_EXCERPT:_
****
City of seven islands: a place with no river, and the forty-five litres that divide it
Last revised July 2026. A long-read companion to the live dashboard and facts page. Dashboard - Facts

Mumbai was born without a river. The seven islands the Portuguese handed to the English in 1661 - Colaba, Old Woman's Island, Bombay, Mazagaon, Parel, Worli and Mahim - were low, brackish and sea-girt, and the only fresh water on them fell from the sky. So the islanders stored it: in talao (तळे), tanks cut into rock and lined with stone, and in vihir (विहीर), wells sunk to the thin freshwater lens beneath the basalt. Four centuries later the city drinks from seven lakes up to a hundred and thirty kilometres away, moves close to 3,850 million litres a day through its mains - and still cannot answer the oldest question a coastal settlement asks: who, on a thirsty island, gets the water first. Today the answer is measured in litres. A household in a notified slum receives about forty-five litres per person per day. A household a road away, in a non-slum building, receives about a hundred and thirty-five.
****
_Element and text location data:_
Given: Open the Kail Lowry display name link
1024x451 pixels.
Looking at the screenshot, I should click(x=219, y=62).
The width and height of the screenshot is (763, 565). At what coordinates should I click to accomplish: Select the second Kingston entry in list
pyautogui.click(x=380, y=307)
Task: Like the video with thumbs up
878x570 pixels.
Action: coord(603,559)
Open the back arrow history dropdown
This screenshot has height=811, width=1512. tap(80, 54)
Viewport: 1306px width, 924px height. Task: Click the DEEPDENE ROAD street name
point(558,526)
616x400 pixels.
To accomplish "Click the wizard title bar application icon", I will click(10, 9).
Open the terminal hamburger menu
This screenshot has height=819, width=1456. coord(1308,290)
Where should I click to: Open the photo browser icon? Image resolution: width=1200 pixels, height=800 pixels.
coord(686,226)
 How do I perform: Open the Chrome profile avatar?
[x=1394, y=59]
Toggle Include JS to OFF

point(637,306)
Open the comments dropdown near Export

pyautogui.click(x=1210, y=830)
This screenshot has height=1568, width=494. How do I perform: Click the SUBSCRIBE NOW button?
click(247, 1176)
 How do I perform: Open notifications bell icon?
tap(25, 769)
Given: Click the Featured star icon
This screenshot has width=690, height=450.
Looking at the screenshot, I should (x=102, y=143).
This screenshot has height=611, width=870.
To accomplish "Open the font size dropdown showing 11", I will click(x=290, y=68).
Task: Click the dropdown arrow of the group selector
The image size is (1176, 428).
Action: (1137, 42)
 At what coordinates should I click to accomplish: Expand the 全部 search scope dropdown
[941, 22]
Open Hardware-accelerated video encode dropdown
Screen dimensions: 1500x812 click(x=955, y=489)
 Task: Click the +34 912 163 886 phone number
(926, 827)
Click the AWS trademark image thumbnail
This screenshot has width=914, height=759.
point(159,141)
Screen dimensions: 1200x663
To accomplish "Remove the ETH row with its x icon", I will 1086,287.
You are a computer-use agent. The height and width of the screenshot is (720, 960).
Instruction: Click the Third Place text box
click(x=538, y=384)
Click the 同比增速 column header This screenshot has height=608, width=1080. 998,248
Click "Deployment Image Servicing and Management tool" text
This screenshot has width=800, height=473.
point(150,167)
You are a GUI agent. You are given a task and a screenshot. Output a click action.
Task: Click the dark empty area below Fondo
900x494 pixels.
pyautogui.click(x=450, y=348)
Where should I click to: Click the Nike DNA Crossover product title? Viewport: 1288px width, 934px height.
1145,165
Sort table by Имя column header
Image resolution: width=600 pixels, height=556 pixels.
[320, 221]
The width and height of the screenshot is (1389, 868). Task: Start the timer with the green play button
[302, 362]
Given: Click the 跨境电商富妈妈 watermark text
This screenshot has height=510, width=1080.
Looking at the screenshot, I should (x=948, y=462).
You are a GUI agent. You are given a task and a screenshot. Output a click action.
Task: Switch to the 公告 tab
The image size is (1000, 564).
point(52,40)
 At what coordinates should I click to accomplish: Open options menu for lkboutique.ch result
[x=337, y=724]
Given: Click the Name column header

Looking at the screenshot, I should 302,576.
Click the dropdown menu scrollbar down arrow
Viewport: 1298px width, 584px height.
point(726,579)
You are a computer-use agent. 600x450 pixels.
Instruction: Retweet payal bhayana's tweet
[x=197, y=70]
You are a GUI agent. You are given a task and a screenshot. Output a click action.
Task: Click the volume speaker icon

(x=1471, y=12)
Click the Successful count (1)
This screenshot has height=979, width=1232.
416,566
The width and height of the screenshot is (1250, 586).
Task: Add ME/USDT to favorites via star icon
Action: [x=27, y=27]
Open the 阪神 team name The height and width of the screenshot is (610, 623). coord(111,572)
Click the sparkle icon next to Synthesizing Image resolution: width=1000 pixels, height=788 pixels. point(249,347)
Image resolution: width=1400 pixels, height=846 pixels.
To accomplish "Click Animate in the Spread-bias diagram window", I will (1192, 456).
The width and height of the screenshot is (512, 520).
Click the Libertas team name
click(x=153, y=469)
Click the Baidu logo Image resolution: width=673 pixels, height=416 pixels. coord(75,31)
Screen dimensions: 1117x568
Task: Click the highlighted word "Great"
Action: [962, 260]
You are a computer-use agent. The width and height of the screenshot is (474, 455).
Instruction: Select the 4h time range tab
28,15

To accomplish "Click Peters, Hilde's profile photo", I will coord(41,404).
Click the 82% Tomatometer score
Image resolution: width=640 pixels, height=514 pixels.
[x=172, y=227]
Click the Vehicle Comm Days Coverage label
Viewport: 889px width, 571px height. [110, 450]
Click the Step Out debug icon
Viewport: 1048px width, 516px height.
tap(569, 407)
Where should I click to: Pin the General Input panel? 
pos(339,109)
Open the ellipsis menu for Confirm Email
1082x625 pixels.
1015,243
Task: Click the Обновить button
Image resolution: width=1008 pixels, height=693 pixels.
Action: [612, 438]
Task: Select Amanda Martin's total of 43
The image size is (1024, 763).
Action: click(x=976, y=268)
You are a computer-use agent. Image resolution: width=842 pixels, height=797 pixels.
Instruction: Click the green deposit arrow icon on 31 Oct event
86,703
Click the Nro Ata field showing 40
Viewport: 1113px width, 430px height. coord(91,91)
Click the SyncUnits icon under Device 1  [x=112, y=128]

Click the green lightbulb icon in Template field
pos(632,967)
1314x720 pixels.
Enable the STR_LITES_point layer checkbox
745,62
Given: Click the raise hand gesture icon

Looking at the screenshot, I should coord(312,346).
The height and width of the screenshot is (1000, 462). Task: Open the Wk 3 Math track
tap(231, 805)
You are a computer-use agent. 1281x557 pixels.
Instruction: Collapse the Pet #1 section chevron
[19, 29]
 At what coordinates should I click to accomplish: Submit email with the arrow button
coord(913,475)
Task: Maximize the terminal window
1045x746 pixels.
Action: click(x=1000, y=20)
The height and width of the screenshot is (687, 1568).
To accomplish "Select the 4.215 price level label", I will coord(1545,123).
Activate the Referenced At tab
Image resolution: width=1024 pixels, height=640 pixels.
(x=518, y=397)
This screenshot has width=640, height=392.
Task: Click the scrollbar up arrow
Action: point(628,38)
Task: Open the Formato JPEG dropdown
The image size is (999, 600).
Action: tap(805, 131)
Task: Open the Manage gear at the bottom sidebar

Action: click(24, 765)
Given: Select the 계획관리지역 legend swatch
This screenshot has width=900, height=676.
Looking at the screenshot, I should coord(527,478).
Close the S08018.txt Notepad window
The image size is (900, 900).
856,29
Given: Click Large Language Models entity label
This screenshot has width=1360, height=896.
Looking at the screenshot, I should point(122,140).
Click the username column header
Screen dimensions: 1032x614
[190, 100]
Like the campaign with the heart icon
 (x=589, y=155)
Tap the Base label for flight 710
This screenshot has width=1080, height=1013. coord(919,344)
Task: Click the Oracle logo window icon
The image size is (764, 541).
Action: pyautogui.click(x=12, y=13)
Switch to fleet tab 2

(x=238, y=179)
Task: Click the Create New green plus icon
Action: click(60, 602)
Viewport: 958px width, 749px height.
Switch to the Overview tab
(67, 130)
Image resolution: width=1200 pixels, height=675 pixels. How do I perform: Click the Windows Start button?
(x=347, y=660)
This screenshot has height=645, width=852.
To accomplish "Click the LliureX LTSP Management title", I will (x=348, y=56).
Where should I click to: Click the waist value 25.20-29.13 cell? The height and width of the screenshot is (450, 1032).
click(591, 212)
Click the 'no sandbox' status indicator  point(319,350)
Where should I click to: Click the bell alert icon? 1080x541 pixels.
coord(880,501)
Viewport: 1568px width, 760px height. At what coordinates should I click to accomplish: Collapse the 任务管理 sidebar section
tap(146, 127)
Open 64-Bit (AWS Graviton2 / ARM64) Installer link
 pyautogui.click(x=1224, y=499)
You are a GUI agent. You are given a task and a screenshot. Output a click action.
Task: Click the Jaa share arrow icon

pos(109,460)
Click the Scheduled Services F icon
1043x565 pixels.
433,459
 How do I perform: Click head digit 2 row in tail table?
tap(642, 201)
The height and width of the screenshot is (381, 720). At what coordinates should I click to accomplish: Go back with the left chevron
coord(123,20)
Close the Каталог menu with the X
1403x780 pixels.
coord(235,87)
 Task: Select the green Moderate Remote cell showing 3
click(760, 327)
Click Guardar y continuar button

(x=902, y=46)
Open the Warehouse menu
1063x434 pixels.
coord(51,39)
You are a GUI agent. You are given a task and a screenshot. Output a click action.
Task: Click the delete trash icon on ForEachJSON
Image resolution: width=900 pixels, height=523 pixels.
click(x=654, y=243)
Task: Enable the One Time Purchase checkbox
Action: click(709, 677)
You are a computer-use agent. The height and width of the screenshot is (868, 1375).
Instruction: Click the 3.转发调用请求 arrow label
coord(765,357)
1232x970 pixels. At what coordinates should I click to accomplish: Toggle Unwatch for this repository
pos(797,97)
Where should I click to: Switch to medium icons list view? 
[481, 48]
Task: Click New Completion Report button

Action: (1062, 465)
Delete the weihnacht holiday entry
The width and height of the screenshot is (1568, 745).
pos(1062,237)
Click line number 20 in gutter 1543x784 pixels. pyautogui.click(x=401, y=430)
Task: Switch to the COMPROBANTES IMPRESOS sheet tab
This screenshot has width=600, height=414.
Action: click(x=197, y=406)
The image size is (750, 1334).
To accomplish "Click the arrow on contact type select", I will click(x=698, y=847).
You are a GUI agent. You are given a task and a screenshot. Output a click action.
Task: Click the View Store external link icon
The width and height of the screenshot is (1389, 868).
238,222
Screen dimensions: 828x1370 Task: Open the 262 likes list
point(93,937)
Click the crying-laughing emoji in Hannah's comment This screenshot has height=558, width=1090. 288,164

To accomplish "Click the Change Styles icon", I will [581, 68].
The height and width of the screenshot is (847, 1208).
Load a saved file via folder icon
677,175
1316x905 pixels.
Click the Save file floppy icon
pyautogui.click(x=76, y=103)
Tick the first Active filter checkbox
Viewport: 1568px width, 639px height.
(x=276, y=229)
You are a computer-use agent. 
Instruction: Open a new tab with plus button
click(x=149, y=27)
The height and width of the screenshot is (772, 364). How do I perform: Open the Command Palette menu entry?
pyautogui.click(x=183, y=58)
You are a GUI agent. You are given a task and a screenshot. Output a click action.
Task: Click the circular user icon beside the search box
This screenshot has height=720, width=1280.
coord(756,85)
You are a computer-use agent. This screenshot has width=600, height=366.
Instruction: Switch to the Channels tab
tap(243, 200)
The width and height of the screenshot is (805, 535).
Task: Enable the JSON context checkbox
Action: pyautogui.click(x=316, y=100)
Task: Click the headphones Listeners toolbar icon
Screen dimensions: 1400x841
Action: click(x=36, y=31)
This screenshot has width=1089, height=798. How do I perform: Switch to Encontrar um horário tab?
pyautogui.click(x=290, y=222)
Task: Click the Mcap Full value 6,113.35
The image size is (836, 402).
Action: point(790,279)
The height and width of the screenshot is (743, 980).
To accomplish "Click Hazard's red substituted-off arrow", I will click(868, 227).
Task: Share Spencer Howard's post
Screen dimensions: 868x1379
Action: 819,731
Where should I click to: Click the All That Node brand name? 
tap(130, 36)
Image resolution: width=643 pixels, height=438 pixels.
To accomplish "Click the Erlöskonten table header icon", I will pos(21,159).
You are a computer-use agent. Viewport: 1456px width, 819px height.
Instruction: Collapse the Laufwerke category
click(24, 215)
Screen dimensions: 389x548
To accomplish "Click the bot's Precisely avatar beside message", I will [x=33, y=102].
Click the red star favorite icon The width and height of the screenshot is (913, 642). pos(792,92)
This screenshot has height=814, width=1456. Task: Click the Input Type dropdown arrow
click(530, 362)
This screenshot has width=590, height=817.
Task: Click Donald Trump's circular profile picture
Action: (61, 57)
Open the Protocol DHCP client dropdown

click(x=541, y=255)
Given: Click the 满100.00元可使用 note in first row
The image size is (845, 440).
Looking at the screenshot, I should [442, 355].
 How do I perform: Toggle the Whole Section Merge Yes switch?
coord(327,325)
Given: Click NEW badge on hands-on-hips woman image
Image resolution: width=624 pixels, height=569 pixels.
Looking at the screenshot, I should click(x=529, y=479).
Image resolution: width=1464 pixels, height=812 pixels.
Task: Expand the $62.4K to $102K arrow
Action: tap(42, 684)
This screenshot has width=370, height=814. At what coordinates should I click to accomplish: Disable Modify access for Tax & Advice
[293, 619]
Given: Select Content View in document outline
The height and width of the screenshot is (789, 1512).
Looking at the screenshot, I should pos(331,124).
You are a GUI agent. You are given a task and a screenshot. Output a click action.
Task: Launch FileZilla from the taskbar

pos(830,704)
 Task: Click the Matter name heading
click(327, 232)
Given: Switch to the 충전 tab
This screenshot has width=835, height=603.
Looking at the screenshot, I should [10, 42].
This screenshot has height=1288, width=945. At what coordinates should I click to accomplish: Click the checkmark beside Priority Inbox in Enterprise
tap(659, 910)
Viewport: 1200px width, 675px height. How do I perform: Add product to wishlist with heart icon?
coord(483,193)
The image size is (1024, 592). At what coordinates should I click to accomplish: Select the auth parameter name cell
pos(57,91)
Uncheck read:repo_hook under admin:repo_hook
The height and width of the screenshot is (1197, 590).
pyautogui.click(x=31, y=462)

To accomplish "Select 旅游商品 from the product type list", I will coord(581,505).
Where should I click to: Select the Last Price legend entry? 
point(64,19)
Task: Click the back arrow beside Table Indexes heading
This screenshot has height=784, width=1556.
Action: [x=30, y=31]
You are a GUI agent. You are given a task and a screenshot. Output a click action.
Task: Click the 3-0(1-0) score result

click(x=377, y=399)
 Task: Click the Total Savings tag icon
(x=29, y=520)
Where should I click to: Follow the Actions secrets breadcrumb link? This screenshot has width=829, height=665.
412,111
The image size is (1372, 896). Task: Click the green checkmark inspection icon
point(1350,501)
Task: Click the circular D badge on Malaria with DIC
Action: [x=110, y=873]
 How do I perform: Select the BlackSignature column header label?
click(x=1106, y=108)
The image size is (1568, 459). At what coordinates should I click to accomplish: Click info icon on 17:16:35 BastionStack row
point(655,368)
****
_WRITTEN TASK:_ In the excerpt on Mumbai's water supply, how many litres per person per day does a household in a notified slum receive?

_RESPONSE TO THIS EXERCISE:_ About forty-five litres.